• [The task]:
Transcribe all of the lines below word for word, with nothing changed.

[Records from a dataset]

begin

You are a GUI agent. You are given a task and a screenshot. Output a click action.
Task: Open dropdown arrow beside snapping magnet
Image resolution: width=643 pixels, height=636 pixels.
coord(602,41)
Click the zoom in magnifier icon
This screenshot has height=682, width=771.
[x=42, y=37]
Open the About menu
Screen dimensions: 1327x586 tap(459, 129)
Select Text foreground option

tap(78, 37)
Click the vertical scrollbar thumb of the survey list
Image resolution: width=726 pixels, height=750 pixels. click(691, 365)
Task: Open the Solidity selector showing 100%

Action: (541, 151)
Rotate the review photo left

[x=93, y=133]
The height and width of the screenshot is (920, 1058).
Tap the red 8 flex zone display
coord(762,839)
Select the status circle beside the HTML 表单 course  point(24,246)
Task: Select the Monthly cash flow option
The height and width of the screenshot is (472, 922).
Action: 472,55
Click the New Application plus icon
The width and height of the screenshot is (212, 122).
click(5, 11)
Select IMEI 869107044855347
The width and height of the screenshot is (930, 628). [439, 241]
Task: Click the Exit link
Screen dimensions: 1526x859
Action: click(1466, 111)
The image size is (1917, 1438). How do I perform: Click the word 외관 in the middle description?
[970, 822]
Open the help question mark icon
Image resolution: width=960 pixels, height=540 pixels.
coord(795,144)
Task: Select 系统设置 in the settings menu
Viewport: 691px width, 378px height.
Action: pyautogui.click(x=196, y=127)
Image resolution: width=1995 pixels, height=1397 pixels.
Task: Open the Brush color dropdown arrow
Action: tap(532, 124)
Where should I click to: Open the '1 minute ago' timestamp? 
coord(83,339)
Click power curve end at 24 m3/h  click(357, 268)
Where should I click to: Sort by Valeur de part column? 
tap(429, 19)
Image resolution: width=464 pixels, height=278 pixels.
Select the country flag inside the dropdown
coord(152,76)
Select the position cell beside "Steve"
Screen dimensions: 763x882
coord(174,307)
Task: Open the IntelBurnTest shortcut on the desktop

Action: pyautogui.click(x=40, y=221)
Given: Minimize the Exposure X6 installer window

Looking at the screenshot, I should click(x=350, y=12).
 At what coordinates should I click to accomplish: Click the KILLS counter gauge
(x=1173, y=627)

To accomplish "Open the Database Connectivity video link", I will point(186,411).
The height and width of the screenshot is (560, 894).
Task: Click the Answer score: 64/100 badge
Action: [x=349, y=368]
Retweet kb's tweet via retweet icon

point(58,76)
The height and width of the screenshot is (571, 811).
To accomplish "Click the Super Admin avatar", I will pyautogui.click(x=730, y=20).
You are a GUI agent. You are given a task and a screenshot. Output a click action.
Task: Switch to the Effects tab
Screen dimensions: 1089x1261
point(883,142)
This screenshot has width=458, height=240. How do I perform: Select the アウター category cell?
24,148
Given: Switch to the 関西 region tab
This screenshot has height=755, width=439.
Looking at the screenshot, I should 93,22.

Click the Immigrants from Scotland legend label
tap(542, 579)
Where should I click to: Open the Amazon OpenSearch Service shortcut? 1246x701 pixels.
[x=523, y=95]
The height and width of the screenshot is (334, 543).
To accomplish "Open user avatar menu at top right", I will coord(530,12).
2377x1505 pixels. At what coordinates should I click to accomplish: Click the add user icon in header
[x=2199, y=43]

end

• [Answer]:
You are a GUI agent. You are given a task and a screenshot. Output a click action.
Task: Open dropdown arrow beside snapping magnet
Image resolution: width=643 pixels, height=636 pixels.
coord(602,41)
Click the zoom in magnifier icon
This screenshot has height=682, width=771.
[x=42, y=37]
Open the About menu
Screen dimensions: 1327x586 tap(459, 129)
Select Text foreground option

tap(78, 37)
Click the vertical scrollbar thumb of the survey list
Image resolution: width=726 pixels, height=750 pixels. click(691, 365)
Task: Open the Solidity selector showing 100%

Action: (541, 151)
Rotate the review photo left

[x=93, y=133]
The height and width of the screenshot is (920, 1058).
Tap the red 8 flex zone display
coord(762,839)
Select the status circle beside the HTML 表单 course  point(24,246)
Task: Select the Monthly cash flow option
The height and width of the screenshot is (472, 922).
Action: 472,55
Click the New Application plus icon
The width and height of the screenshot is (212, 122).
click(5, 11)
Select IMEI 869107044855347
The width and height of the screenshot is (930, 628). [439, 241]
Task: Click the Exit link
Screen dimensions: 1526x859
Action: click(1466, 111)
The image size is (1917, 1438). How do I perform: Click the word 외관 in the middle description?
[970, 822]
Open the help question mark icon
Image resolution: width=960 pixels, height=540 pixels.
coord(795,144)
Task: Select 系统设置 in the settings menu
Viewport: 691px width, 378px height.
Action: pyautogui.click(x=196, y=127)
Image resolution: width=1995 pixels, height=1397 pixels.
Task: Open the Brush color dropdown arrow
Action: tap(532, 124)
Where should I click to: Open the '1 minute ago' timestamp? 
coord(83,339)
Click power curve end at 24 m3/h  click(357, 268)
Where should I click to: Sort by Valeur de part column? 
tap(429, 19)
Image resolution: width=464 pixels, height=278 pixels.
Select the country flag inside the dropdown
coord(152,76)
Select the position cell beside "Steve"
Screen dimensions: 763x882
coord(174,307)
Task: Open the IntelBurnTest shortcut on the desktop

Action: pyautogui.click(x=40, y=221)
Given: Minimize the Exposure X6 installer window

Looking at the screenshot, I should click(x=350, y=12).
 At what coordinates should I click to accomplish: Click the KILLS counter gauge
(x=1173, y=627)

To accomplish "Open the Database Connectivity video link", I will point(186,411).
The height and width of the screenshot is (560, 894).
Task: Click the Answer score: 64/100 badge
Action: [x=349, y=368]
Retweet kb's tweet via retweet icon

point(58,76)
The height and width of the screenshot is (571, 811).
To accomplish "Click the Super Admin avatar", I will pyautogui.click(x=730, y=20).
You are a GUI agent. You are given a task and a screenshot. Output a click action.
Task: Switch to the Effects tab
Screen dimensions: 1089x1261
point(883,142)
This screenshot has width=458, height=240. How do I perform: Select the アウター category cell?
24,148
Given: Switch to the 関西 region tab
This screenshot has height=755, width=439.
Looking at the screenshot, I should 93,22.

Click the Immigrants from Scotland legend label
tap(542, 579)
Where should I click to: Open the Amazon OpenSearch Service shortcut? 1246x701 pixels.
[x=523, y=95]
The height and width of the screenshot is (334, 543).
To accomplish "Open user avatar menu at top right", I will coord(530,12).
2377x1505 pixels. At what coordinates should I click to accomplish: Click the add user icon in header
[x=2199, y=43]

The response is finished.